Existing research works on development of transmission strategies are listed in

Table 1. Research work on developing transmission strategies published since 2009.

Year	Existing Work	Network	Topology Used	Issues Handled	Mathematical Model Used	Input Conditions	Performance Metric
2009	Generic model [11]	WSN	Single-hop	Energy replenishment	Markov model	Energy status	Battery capacity, reward rate
2010	Transmission strategies [12]	WBAN	Single-hop	Energy harvesting, energy efficiency, reliability	Markov model	Current energy level, state of data generation process, battery recharge, packet error probability	Quality of coverage
2011	Selective forwarding [22]	WSN	Multi-hop	Energy effiviency	Markov Decision Process	available battery of the node, the energy cost of retransmitting a message or the importance of messages	Suboptimal scheme and reduced computational cost
2012	Transmission policies [13]	WSN	Single-hop	Energy harvesting	Markov model	Current energy level of sensors, data importance	Transmission probability, energy level
	Routing protocol [18]	WBAN	Multi-hop	Energy efficiency, power control, transmission reliability, low overhead	CTP	Changing link quality, end to end delay, packet loss	Packet reception ratio, delay, energy consumption, energy balancing
2013	Transmission policies [14]	WSN	Single-hop	Energy harvesting	Markov model	battery capacity, data transmission with a given energy cost	Asymptotic average reward as a function of SNR, transmission probability
	Routing protocol [17]	WBAN	Multi-hop	Energy efficiency, power control, lifetime	-	Distance of the receiver	Remaining energy
2015	Transmission policies [24]	WSN		Energy harvesting	Markov model	Energy level, data queue	Buffer size and battery, large data buffer case, low complexity policy
	Transmission approach [27]	WBAN	Single-hop	Energy efficiency		Circuit energy, transmission energy on distance	Energy consumption, recovery energy, transmission time, duty cycle
2016	Transmission policies [26]	WSN	Multi-hop	Energy efficiency	Network coding	No. of relay, recoding scheme and field size, Source and relay transmission	Mean transmission, medium access probability
2017	Transmission strategies [28]	WBAN		Energy efficiency	Discrete Markov Arrival Process	Channel state, battery state, no. of buffered packet in the system
	Optimizing transmission [7]	WBAN	Multi-hop	Transmission reliability, energy efficiency, lifetime, body movement		Signal to noise ratio, bit error rate	Transmission success rate, packet size, sensed data percent, burden packets per sec, transmission reliability, energy efficiency, energy consuming speed, energy balance degree, lifetime
2018	This study	WBAN	Multi-hop	Transmission power, energy efficiency, body movement, heat generation	Markov Decision Process	Energy level, event generation, packet transmission rate, link quality	Packet received by sink, consumed energy, packet delivery ratio, heating ratio

according to time line.
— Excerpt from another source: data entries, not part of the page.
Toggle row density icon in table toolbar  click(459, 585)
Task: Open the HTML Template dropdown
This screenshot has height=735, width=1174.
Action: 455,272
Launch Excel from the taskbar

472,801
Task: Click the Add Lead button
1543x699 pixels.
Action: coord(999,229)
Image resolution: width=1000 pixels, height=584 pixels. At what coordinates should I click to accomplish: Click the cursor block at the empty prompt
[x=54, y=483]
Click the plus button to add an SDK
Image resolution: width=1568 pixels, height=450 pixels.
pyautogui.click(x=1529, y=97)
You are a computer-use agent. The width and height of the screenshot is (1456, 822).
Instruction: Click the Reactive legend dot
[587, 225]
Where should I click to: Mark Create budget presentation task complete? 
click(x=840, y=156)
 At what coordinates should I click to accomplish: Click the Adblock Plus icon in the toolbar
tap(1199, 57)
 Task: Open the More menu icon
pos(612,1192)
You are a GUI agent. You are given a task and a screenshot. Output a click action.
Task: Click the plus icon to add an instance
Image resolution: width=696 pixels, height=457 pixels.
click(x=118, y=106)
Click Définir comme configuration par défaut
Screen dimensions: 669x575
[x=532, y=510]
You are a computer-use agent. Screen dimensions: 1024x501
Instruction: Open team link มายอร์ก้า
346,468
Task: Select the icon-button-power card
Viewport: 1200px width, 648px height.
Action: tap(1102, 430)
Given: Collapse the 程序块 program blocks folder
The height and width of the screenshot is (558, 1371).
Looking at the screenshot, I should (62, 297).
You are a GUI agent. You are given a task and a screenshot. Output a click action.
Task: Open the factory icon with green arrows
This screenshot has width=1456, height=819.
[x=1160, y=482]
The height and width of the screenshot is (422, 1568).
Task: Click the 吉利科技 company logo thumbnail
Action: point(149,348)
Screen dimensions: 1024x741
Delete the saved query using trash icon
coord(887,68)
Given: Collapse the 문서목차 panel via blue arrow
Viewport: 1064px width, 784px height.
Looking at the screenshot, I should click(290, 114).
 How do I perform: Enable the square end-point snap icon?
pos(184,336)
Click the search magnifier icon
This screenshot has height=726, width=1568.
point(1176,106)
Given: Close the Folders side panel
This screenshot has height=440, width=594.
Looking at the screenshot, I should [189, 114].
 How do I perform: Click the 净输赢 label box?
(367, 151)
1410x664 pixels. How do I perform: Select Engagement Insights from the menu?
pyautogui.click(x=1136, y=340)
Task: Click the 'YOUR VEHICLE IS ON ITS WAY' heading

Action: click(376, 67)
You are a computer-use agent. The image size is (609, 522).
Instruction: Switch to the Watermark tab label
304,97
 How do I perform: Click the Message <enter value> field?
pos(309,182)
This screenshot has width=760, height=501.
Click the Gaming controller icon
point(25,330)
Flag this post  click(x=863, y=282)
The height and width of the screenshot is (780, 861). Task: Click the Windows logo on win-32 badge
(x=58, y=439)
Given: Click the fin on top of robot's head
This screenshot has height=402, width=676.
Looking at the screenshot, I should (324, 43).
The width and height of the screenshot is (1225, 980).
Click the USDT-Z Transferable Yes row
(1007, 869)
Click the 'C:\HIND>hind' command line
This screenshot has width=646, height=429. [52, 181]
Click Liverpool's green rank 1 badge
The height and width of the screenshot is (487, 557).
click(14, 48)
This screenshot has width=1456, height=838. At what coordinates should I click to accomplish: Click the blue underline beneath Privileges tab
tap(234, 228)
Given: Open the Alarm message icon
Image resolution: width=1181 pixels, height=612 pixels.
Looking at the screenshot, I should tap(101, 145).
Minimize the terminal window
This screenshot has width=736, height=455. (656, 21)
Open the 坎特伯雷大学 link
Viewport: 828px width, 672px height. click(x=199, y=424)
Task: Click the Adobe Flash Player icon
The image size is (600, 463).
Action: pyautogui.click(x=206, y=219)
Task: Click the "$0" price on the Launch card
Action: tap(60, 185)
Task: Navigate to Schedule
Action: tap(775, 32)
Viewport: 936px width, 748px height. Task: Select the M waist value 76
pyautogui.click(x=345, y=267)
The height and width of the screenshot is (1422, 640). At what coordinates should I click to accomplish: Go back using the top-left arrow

The works in [12,14,24] primarily focused on analytical development of transmission strategies for intra-BAN data communications. In [17,18], authors reported the development of network layer protocols which incorporate the adaptive selection of transmission power as a component of the routing process. An energy-efficient fuzzy routing protocol was proposed in [17] which attempted to prolong the lifetime of the network by taking the optimal route to a destination based on energy level, traffic load and link usage. The following steps are found to be executed by the protocol proposed in [17]. At the beginning, nodes access their own battery level. Next, transmission power is adjusted depending on distance and subsequently, routing queries are generated to transfer data. Thereafter, a single neighbor’s information is obtained, and routing path is calculated. Finally, a fuzzy inference system is invoked to take the decision about the next hop. Here the node with low energy is avoided to act as the next hop for the data packets to be delivered to the sink. The transmission power is adjusted in the work according to the distance of the receiver node. However, adaptive power control and routing in multi-hop WBANs are considered in [18] to develop a low overhead energy-efficient routing scheme based on Collection Tree Protocol (CTP). However, these protocols attempted to obtain optimal transmission power during network activities after deployment of body-sensor nodes which could impose an additional overhead to the resource-constrained system. Nevertheless, the use of mathematical models in developing transmission strategies have been a common practice over the years. The works reported in [11,12,13,14,22,24] are found to exploit MDP [15] to formulate transmission policies whereas in [25] Monte Carlo Simulation is used to design energy-efficient adaptive transmission power control scheme. Network-coded transmission policies are presented in [26] to reduce the number of transmissions in simple multi-hop networks. However, the existing literature mostly uses MDP to design transmission policy as this is found to be the convenient mathematical framework for planning under uncertainty. Hence, Table 1 refers to the existing works formulated with MDP only.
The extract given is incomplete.